## [What you need to do]
Quote the lines of the records verbatim, starting at the first line and ending at the line that contains "Click the 1M".

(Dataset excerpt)
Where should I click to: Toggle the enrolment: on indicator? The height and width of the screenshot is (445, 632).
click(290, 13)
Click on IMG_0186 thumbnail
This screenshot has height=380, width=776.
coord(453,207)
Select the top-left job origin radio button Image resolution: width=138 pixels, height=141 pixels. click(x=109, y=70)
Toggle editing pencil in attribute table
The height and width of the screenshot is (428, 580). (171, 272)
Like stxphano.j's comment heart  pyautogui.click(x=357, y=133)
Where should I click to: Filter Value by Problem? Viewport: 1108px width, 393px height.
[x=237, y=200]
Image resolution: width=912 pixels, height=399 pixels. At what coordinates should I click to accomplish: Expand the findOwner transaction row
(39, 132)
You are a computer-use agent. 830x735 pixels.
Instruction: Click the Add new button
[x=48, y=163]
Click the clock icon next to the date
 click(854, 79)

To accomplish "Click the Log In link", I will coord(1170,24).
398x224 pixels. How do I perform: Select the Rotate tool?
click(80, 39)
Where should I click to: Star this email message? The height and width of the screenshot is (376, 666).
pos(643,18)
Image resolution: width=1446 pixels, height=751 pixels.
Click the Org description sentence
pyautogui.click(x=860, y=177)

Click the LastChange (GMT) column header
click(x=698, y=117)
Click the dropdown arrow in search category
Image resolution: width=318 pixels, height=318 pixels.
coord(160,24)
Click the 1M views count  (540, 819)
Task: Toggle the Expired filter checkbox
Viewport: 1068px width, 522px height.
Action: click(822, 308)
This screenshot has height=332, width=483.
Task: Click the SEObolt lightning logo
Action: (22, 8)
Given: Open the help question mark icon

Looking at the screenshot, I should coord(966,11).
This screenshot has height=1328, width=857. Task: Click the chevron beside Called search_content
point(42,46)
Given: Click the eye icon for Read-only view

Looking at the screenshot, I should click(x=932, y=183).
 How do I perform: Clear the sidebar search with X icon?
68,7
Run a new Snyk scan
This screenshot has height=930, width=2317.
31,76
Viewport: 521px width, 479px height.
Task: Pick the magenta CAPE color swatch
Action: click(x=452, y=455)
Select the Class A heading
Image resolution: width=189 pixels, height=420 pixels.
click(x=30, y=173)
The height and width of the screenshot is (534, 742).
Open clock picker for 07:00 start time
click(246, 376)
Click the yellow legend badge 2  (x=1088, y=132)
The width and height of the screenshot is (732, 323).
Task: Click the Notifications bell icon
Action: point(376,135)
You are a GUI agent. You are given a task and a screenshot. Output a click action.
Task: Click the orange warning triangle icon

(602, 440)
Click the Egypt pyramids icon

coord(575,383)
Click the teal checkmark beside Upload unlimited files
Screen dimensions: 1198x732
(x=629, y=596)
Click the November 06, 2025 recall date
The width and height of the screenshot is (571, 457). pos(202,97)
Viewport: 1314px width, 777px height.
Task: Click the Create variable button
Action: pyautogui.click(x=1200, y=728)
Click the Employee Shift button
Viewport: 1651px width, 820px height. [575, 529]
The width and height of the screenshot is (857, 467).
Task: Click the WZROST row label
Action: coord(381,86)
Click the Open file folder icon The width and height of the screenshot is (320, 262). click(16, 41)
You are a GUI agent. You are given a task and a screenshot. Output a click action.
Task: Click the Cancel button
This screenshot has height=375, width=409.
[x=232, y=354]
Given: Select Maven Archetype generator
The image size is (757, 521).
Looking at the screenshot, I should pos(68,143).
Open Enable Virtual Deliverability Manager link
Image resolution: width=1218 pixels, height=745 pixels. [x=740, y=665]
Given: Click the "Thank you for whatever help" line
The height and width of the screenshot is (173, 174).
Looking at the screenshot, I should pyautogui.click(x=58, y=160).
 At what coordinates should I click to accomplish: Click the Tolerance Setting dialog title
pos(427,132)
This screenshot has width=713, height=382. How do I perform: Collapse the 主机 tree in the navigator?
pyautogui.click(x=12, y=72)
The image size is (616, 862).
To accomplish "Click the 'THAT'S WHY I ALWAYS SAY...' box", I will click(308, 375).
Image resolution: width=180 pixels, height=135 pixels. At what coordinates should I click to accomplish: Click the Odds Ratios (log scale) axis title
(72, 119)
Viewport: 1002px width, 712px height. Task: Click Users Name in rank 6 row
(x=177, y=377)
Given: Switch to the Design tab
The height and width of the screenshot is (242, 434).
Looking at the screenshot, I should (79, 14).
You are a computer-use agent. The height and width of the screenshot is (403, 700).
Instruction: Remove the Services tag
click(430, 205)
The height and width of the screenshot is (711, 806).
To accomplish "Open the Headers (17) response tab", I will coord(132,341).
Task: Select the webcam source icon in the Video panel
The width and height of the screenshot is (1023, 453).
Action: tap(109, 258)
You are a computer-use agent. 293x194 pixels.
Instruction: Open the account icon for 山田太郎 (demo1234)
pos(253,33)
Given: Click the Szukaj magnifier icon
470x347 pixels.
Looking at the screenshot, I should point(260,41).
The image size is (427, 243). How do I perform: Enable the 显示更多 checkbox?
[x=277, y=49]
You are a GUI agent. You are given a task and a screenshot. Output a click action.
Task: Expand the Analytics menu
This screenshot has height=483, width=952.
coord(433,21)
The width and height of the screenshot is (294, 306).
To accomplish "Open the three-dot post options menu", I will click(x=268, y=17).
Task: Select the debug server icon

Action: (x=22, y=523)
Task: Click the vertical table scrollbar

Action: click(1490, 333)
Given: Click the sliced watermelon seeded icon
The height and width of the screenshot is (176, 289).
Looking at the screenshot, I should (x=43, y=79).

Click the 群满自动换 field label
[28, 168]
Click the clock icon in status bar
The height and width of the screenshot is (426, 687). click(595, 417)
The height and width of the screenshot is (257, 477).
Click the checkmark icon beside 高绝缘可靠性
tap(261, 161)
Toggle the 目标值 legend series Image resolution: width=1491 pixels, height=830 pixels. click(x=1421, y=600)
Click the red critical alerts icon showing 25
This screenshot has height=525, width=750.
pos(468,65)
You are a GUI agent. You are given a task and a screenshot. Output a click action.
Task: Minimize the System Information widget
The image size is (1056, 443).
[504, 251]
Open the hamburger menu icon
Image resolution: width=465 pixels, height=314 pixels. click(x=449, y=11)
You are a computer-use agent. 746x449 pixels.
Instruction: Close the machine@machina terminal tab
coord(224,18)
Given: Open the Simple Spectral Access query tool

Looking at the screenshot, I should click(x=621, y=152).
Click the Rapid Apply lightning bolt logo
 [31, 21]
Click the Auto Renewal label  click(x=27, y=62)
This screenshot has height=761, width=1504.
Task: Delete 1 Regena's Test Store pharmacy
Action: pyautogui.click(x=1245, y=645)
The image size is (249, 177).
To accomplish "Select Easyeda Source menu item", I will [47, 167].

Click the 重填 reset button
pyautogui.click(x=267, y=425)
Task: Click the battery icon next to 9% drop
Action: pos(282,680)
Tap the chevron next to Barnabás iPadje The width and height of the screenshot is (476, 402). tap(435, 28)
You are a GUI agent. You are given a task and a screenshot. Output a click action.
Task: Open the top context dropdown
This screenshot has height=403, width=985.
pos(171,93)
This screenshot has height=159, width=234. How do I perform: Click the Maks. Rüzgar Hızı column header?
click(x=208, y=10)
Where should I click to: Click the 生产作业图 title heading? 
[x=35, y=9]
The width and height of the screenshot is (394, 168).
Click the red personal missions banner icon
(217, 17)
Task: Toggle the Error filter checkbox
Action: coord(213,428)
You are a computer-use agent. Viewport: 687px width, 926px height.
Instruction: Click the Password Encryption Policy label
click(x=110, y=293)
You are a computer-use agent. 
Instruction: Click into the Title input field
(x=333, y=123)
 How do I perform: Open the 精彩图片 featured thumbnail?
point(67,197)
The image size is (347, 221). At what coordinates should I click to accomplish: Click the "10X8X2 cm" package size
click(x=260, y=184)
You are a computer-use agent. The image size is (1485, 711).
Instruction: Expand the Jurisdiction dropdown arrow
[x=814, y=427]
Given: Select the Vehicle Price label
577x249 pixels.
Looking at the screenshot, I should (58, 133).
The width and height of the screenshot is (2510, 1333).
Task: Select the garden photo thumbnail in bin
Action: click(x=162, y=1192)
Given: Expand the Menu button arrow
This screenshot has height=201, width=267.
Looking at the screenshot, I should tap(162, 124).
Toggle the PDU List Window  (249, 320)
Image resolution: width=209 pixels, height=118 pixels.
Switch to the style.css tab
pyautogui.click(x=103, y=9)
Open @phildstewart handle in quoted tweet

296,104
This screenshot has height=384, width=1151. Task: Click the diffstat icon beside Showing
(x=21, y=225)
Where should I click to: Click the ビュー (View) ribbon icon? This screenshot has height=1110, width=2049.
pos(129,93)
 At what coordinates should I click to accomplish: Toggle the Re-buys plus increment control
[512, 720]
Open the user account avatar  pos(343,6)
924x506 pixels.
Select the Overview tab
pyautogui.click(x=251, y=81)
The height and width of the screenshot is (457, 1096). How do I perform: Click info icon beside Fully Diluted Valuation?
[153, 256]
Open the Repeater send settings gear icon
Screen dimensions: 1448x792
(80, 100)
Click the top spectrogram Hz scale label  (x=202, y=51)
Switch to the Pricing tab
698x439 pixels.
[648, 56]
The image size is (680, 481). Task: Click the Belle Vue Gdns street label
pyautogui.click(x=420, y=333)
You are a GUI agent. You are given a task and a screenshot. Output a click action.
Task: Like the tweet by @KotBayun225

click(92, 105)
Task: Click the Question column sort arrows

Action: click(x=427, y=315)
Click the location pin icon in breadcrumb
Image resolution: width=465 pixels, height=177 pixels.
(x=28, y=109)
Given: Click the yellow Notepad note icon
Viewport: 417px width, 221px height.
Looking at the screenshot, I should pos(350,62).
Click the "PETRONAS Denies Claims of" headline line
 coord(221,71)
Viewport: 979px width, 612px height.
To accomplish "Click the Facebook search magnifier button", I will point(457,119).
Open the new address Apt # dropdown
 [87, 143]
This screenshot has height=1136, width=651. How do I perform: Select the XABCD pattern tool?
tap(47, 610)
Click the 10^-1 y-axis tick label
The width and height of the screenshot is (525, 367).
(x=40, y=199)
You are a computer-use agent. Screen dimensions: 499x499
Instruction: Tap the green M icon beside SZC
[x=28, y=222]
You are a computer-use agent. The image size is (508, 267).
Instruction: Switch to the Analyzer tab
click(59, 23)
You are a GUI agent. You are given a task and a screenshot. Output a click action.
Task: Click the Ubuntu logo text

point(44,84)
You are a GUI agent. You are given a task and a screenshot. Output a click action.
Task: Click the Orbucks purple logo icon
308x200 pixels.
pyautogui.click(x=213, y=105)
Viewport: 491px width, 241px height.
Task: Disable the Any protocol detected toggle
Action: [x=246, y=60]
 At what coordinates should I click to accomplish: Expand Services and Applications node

## [Result of the task]
Where should I click to: Toggle the enrolment: on indicator? The height and width of the screenshot is (445, 632).
click(290, 13)
Click on IMG_0186 thumbnail
This screenshot has height=380, width=776.
coord(453,207)
Select the top-left job origin radio button Image resolution: width=138 pixels, height=141 pixels. click(x=109, y=70)
Toggle editing pencil in attribute table
The height and width of the screenshot is (428, 580). (171, 272)
Like stxphano.j's comment heart  pyautogui.click(x=357, y=133)
Where should I click to: Filter Value by Problem? Viewport: 1108px width, 393px height.
[x=237, y=200]
Image resolution: width=912 pixels, height=399 pixels. At what coordinates should I click to accomplish: Expand the findOwner transaction row
(39, 132)
You are a computer-use agent. 830x735 pixels.
Instruction: Click the Add new button
[x=48, y=163]
Click the clock icon next to the date
 click(854, 79)

To accomplish "Click the Log In link", I will coord(1170,24).
398x224 pixels. How do I perform: Select the Rotate tool?
click(80, 39)
Where should I click to: Star this email message? The height and width of the screenshot is (376, 666).
pos(643,18)
Image resolution: width=1446 pixels, height=751 pixels.
Click the Org description sentence
pyautogui.click(x=860, y=177)

Click the LastChange (GMT) column header
click(x=698, y=117)
Click the dropdown arrow in search category
Image resolution: width=318 pixels, height=318 pixels.
coord(160,24)
Click the 1M views count  (540, 819)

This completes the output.